CATHOLIC CHURCH.

UNRECORDED IN US

CATHOLIC CHURCH. Sacrosancti et oecumenici Concilii Tridentini. (With) Index librorum prohibitorum.

Lyon, apud haeredes Gulielmi Rouillii, 1610

£2,250.00

8vo. pp. (xxxii) 253 (lii). 110. Roman letter. First t-p printed in red and black, t-ps with woodcuts of Saints Peter and Paul. Woodcut initials, woodcut and typographical headpieces. Very good, clean copies in late-C17 calf, spine gilt, red morocco label, edges stained red, marbled endpapers. Ex libris inscription to fly, ‘A[chille]. Nicholas Baillot de Courtelon 1739.’ Modern bookplate to front pastedown.

An extremely rare and very nice copy of this set of decrees of the Council of Trent, held between 1545 and 1563, the fundamental event in the Catholic Church’s fight against the Protestant Reformation, issued with the Index Librorum Prohibitorum, the catalogue of books banned by the Church, greatly expanded by Clement VIII in 1596. It was first published in this format by Rouillius in 1604. Divided according to the sessions in which they were decided, the decrees of the council include rulings on the doctrines of marriage, purgatory, the veneration of saints and holy images, indulgences, the Eucharistic rite and transubstantiation, confession and penitence, etc., with a particularly virulent attack on the reformed doctrine of justification through faith alone. Also included is the decree establishing an index of prohibited books.

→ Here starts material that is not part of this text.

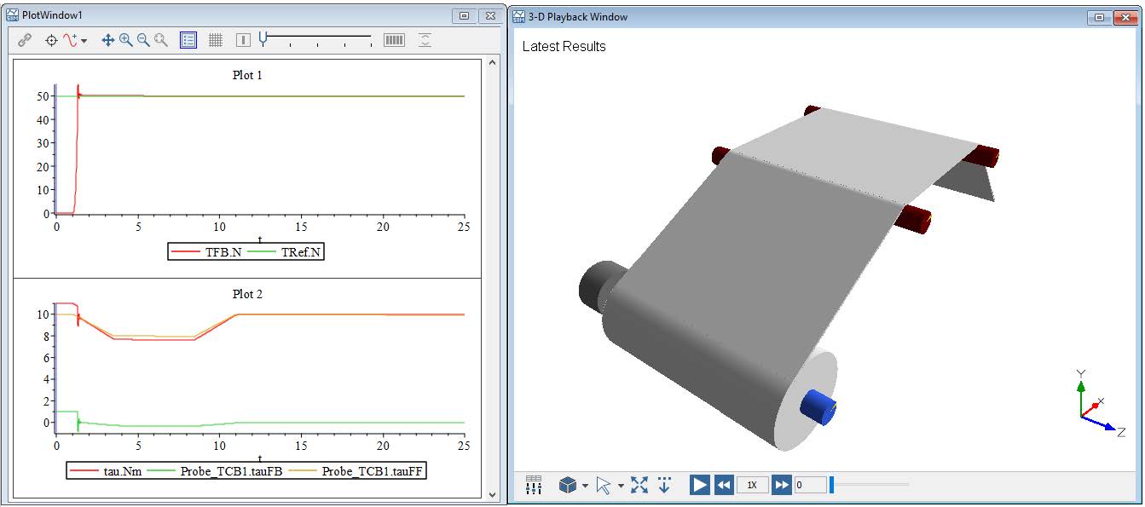Click the rewind playback speed button
This screenshot has width=1145, height=507.
pyautogui.click(x=724, y=485)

The second part is the expanded index itself, the ‘classic example of censorship’ (PMM, p. 49), which runs to thousands of authors. Included are the additional decrees issued by Popes Pius IV and Clement VIII, and the ten rules of the Index. These set out the ‘arch-heretics’ of the Reformation, including Luther, Calvin, Zwingli, etc., the prohibitions against Hebrew books, magical books, etc. However, a later observation on the prohibition of Hebrew books notes that printing of the Talmud and Hebrew scriptural books that are not inimical to Christian religion are allowed. There is also a specific observation on the books of Jean Bodin, noting that only specific editions of certain works have been banned. There follow instructions on the enforcement of the rules, with sections on the correction and printing of banned books, requiring booksellers and printers to take oaths before bishops and inquisitors. These finish with a specific example of how banned authors, when edited, may be saved from the list: Conrad Gessner, formerly banned, now expurgated and permissible.

Other texts and authors include works by Erasmus, George Buchanan, Henry VIII – though noting that his work against Luther is allowed – Savonarola, Marsilio Ficino, Leonard Fuchs the botanist, Paracelsus, works with prefaces or additions by Luther and Melanchthon, etc., the English Lollards Sir John Oldcastle and John Purvey, English protestants including John Rogers and John Jewell, Lorenzo Valla’s exposure of the forged Donation of Constantine, all the works of Pietro Aretino, any edition of Polydore Vergil bar one, and several works printed by the Estienne family.

Achille Nicolas Baillot de Courtelon was recorded in 1742 in Parisian notarial records as an employee of the Fermes du Roi, the institution in charge of imposing taxes and controlling customs during the Ancien Régime. It is possible, therefore, that he carried this copy of the Index – admittedly outdated but still enforceable – to identify imports of banned books into France.

A Cologne edition appeared in the same year, priority not established; the Lyon edition is scarcer: OCLC notes copies at BnF and Bibliotheca Nacional de Espana only, and none in the US. USTC 6901266. Not in BM STC C17 Fr.